A letter of advice (6C Loo Hoi Kei, Ella)



You write an advice column for Teen Magazine and you have received the following letter: I’ve been thinking about my future. I love animals and I’ve always wanted to be a vet. But when I told my parents the first thing they said was ‘No’. I feel really frustrated. What should I do? -J. C.

Write a letter of advice.

Dear J. C.,

I am sorry to hear that your parents don’t support your aspiration to be a vet. It feels awful when you aren’t supported by the people you love most. Many of us have experienced this feeling during our teenage years, including me. At first, my parents weren’t big fans of me being a journalist and wanted me to be a teacher or doctor instead,but now they are being super supportive. And I’m going to tell you how I did it in this letter.

To begin with, ask ‘why’. Communication is always the first step in solving all problems as I mentioned and all my previous letters on relationships. Your parents love you. They always have your best interests at heart. But sometimes what they think is best for you may not echo what you have in mind. It is normal, considering we are all unique individuals with minds of our own. So the first step is to understand why they disagree with you being a vet. Is it because there isn’t much prospect of being a vet in Hong Kong? Is it simply because they hate animals and don’t want you to have anything to do with them? Or maybe they realised some practical difficulties that can’t allow you to become a vet.
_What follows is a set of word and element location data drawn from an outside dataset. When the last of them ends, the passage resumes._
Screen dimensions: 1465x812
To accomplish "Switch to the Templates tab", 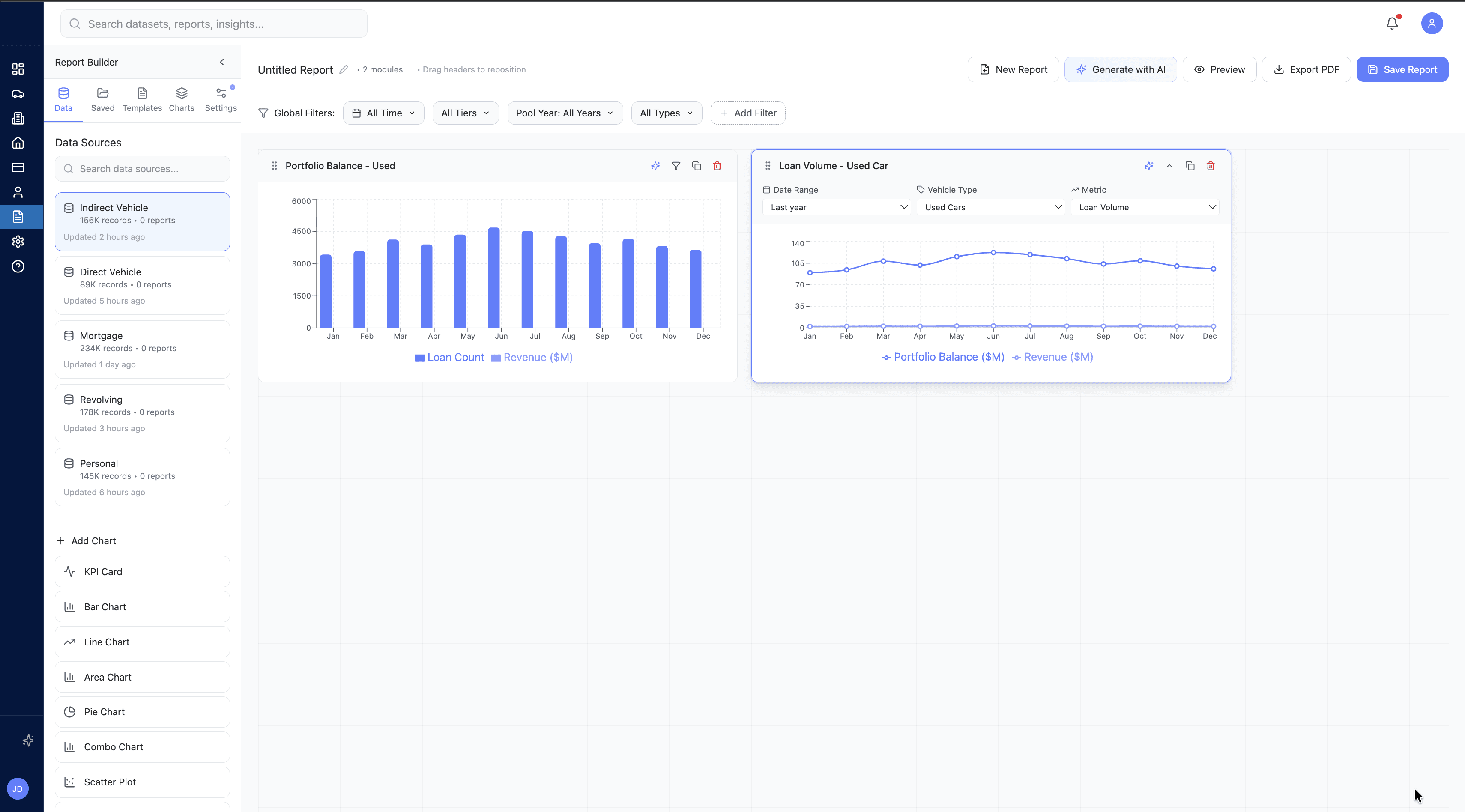I will (x=142, y=99).
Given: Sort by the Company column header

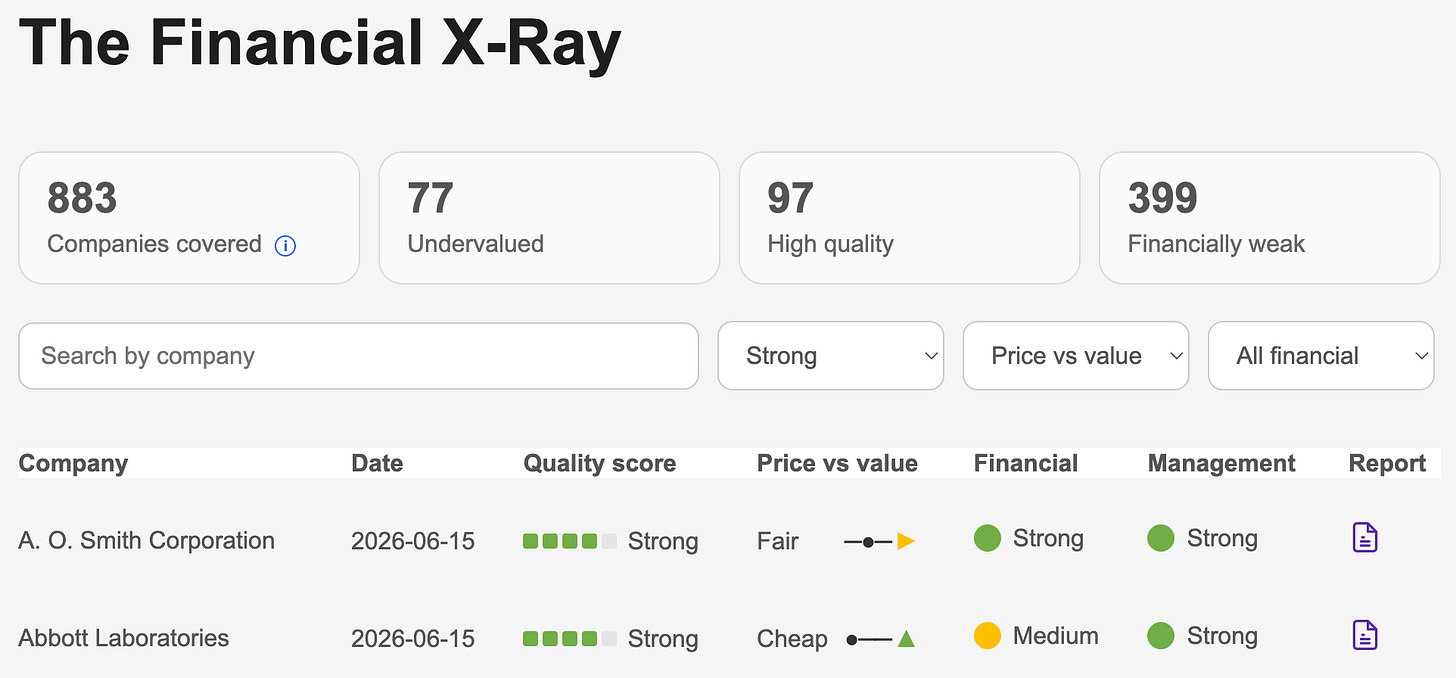Looking at the screenshot, I should [73, 463].
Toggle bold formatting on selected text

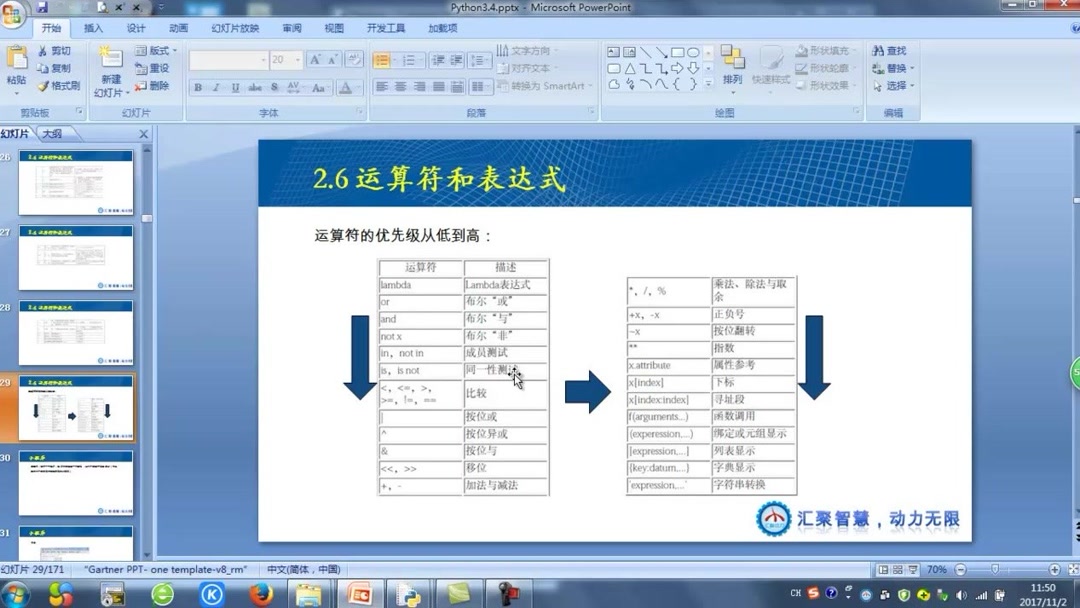196,87
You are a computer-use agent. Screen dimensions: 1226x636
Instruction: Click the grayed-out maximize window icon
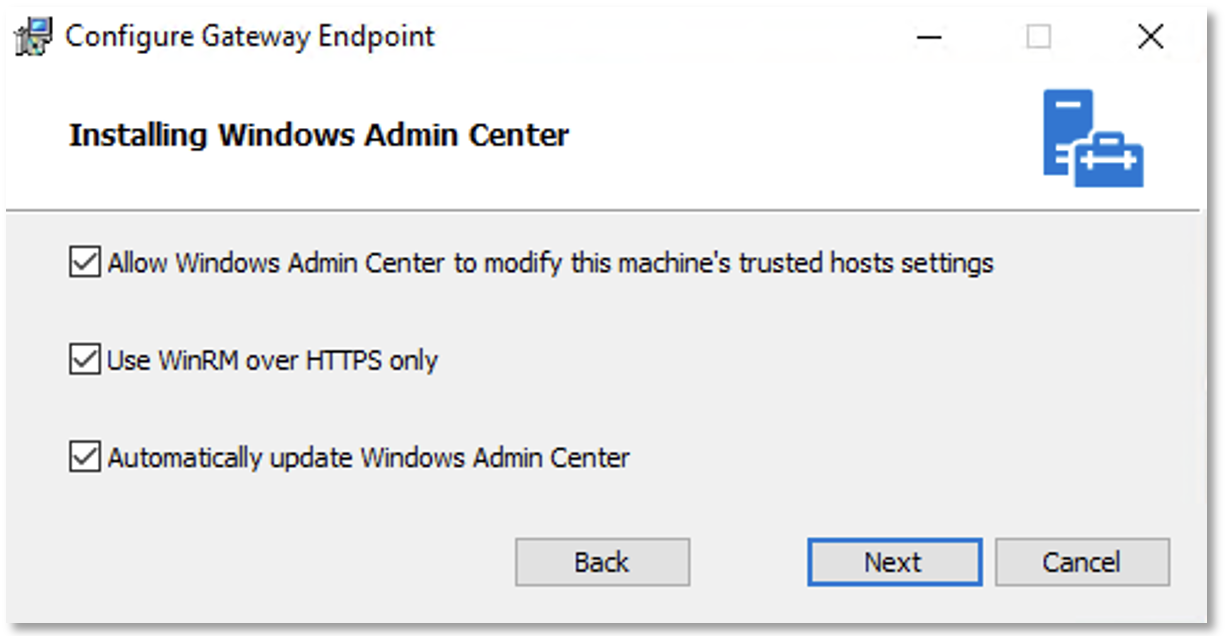[x=1039, y=38]
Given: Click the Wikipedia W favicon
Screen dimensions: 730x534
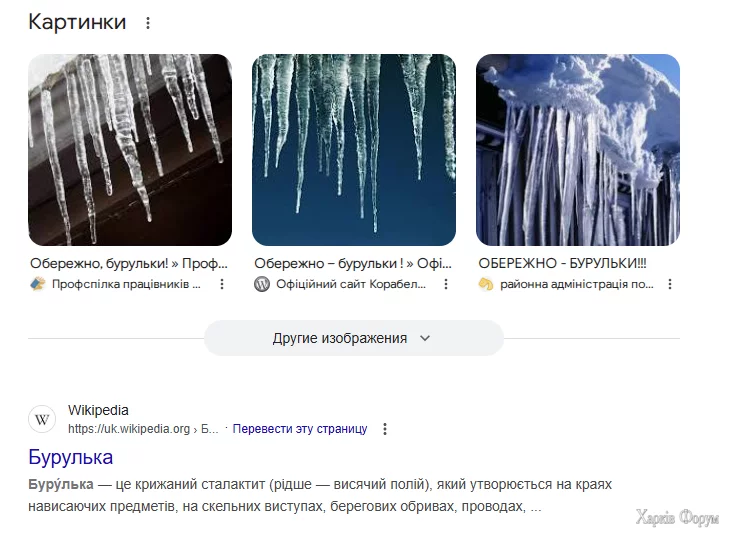Looking at the screenshot, I should pyautogui.click(x=42, y=419).
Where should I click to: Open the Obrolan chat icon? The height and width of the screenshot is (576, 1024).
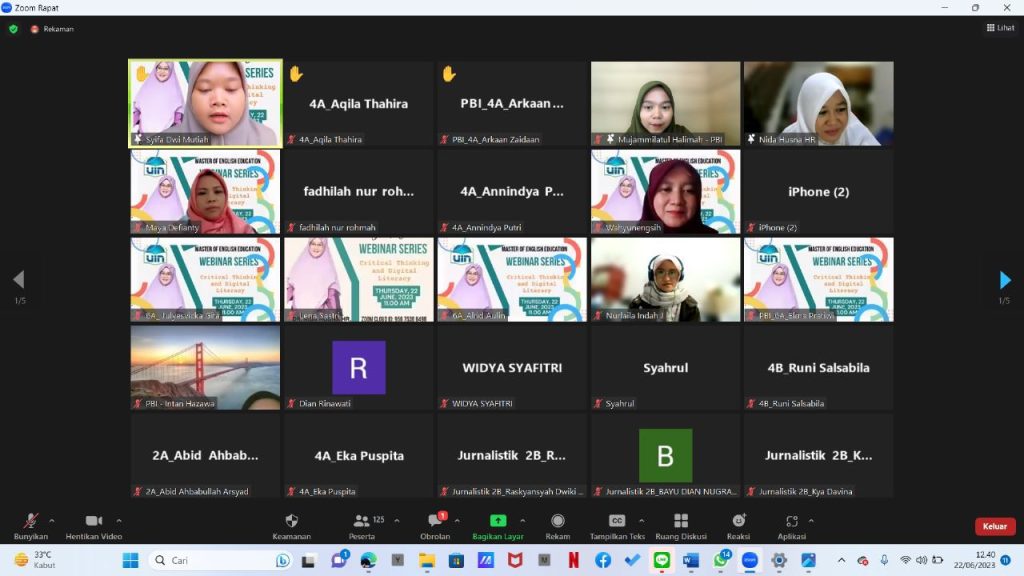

For instance, they may not be able to afford the tuition fee for you to get a degree overseas since such a degree is more recognised in Hong Kong. Talk to them and understand the worries. Only by understanding them and spotting the underlying causes of the disagreement can you really solve the problem.

Before I get into the problem solving part, another tip I’m offering is to stay calm and sincere during the discussion with your parents. Although sometimes they can make you feel really frustrated and make you feel like they are being irrational (trust me, I know), just try your very best to stay calm and continue the discussion. Pouring out your anger can only do harm to the situation and hurt your parents, leaving you with regret. So whenever you feel like you’re losing control of your emotions, just remind yourself that your parents love you and you love your parents. You wouldn’t want to do anything that will hurt them.

By staying calm and sincere during communication, I am certain that you can find out the real reason behind their objection. The next step is to formulate a solution according to the problems. If the problem is your parents being concerned about your prospect, do some research and persuade them why you believe being on that can allow you to make a living. If the problem is insufficient funds for overseas education, search for scholarships that allow you to do so, and work hard on your studies to achieve that requirement. Persuade them that you are determined with your actions, let them know that this is really what you want. They will understand. My parents did when I was feeling the same problem. I bombarded them with all the prospects that journalists could have and map out a really detailed plan on how I’m going to achieve my goals. After a few rounds of debate, they saw my passion and determination in being a journalist. Plus, some information I offered did lessen they worries a bit. Realising that it was impossible to talk me out of it, they accepted my dream. And with time, they now see how being a journalist brings me joy and satisfaction. They become one of my biggest supporters! The thing is, your parents may not understand you immediately. These things take time. It took much effort for my parents to simply accept the idea of me being a journalist, and years for them to really supporting my decision. But I believe with your passion and determination, you too can do it. Take the time, make the effort, and they will understand.

The last piece of advice is to believe things will work out eventually. I’m telling you this from my own experience and the experience of many writers’ like you for my column. Ada was someone that had the same trouble that you did and wrote to me a few years ago. And I received a letter from her yesterday saying that she had successfully been admitted to a bachelor’s degree in arts with the support of her parents. So no matter how frustrated you are now, just know that this feeling will not last long and there is always hope. Life always sorts something out in its own mysterious ways. With the addition of your effort, I believe you too will also be rewarded with life’s gift and get your problems solved.

I look forward to seeing you as a vet in the future. Write back to me when you achieved your goal. I’m more than happy to receive letters from my dear readers. And if you have any other problems at all, just know that your agony uncle, Chris, is only one letter away.